Information shown:
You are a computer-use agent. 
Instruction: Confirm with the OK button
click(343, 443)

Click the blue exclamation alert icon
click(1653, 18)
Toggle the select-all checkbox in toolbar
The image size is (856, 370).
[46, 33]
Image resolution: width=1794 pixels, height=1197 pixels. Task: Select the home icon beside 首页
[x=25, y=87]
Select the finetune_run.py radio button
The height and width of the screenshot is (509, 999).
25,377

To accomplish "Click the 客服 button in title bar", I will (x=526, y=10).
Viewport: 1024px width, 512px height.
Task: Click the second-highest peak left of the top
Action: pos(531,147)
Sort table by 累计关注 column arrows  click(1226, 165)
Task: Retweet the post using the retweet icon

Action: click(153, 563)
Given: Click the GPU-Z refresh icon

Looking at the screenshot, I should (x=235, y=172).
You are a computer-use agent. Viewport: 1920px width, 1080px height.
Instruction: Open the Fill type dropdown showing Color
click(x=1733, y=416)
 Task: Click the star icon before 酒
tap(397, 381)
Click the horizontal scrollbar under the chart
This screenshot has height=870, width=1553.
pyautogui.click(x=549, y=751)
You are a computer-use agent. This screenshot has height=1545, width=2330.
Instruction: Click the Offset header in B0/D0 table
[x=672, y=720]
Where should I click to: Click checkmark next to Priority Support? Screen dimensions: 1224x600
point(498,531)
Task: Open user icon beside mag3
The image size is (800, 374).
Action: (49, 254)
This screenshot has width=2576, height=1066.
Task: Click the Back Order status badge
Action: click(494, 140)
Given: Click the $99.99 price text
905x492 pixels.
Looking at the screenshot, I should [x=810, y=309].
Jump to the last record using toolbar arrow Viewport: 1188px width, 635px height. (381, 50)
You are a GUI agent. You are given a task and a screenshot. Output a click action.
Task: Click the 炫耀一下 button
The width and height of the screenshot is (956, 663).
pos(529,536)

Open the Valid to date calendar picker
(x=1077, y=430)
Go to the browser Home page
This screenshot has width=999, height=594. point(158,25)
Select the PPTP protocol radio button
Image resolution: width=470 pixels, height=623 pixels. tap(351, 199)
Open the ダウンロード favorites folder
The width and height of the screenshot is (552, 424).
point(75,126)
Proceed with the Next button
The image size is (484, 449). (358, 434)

What is required: Display each line of the records above that contains the word "Open", reproducing every such line in full.

Exercise answer:
Instruction: Open the Fill type dropdown showing Color
Task: Open user icon beside mag3
Open the Valid to date calendar picker
Open the ダウンロード favorites folder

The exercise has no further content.